DFARS COMPLIANT MATERIAL

Provider acknowledges it will provide Bendon Gear with compliant material when required that meets the criteria for DFARS at the time the material is received at Bendon Gear.  Provider will supply all relevant support data with the material.

 

FOREIGN OBJECT DEBRIS

Provider has an established FOD Prevention process or procedure equivalent to NAS412 and will ensure that no FOD is contained in or in contact with any product or service delivered to Bendon Gear.

EMPLOYEE COMPETENCE AND TRAINING

Provider acknowledges that any employee performing work on any part of the process required to complete an order for Bendon Gear has been adequately trained and is capable of performing that duty.

CALIBRATION OF MEASURING AND TEST EQUIPMENT

Provider has an established and documented procedure for calibrating equipment used to verify or validate the conformance of any characteristic of a product or service that will be delivered to Bendon Gear.

CERTIFICATIONS

Machining Providers: Must be capable of providing the following when required: inspection reports, certificates of conformance, and material and processing certifications.

Special Process Providers: Must provide processing certifications that properly identify the requirements stated on the order and shall not process any products or services for which they are not certified or approved.

Material Providers: Must provide original mill certifications as well as material certifications that properly identify the material type, alloy, size, specification and DFARS compliancy as required.

Calibration Labs: Must provide certifications that identify the standard the calibration is traceable to.  Must also be certified to the latest revision of ISO 17025, ISO 10012, and/or ANSI/NCSL Z540.1

INSURANCE

Provider acknowledges that they maintain all necessary insurance coverages including liability and Worker’s Compensation policies.  Provider indemnifies and holds harmless as well as actively defends Bendon Gear from any and all claims or liabilities arising out of any work provided to perform this order.

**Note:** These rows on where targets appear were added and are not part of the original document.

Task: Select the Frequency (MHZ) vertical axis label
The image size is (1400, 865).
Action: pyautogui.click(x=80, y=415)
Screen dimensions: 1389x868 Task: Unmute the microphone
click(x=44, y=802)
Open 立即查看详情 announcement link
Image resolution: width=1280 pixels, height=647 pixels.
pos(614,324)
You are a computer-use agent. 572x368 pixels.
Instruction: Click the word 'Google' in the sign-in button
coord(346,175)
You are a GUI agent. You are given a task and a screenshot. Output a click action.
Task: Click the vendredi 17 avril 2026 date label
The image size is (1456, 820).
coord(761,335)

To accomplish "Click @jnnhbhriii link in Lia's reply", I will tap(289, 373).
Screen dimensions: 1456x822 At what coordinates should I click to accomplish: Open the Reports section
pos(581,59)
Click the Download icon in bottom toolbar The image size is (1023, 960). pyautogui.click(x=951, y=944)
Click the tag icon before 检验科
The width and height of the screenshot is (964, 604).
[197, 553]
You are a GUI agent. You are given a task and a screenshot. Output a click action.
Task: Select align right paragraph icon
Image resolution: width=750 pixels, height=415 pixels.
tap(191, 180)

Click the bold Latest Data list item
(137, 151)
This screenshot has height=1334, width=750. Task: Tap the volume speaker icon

LIMITATIONS ON BENDON GEAR’S LIABILITY – STATUTE OF LIMITATIONS

In no event shall Bendon Gear be liable for anticipated profits or incidental or consequential damages.  Bendon Gear’s liability on any claim of any kind for loss or damage arising out of or in connection with or resulting from this order, or from the performance or breach thereof shall in no case exceed the price allocable to the products or services identified on the order.  Bendon Gear shall not be liable for penalties of any description.  Any action resulting from any breach on the part of Bendon Gear as to the products or services delivered must be commenced within one year after the cause of action has accrued.

SEVERABILITY

If any provision hereof shall be found to be inoperable or in violation of any law or regulation, only that provision shall be stricken from this order and the remainder of the order shall not be affected.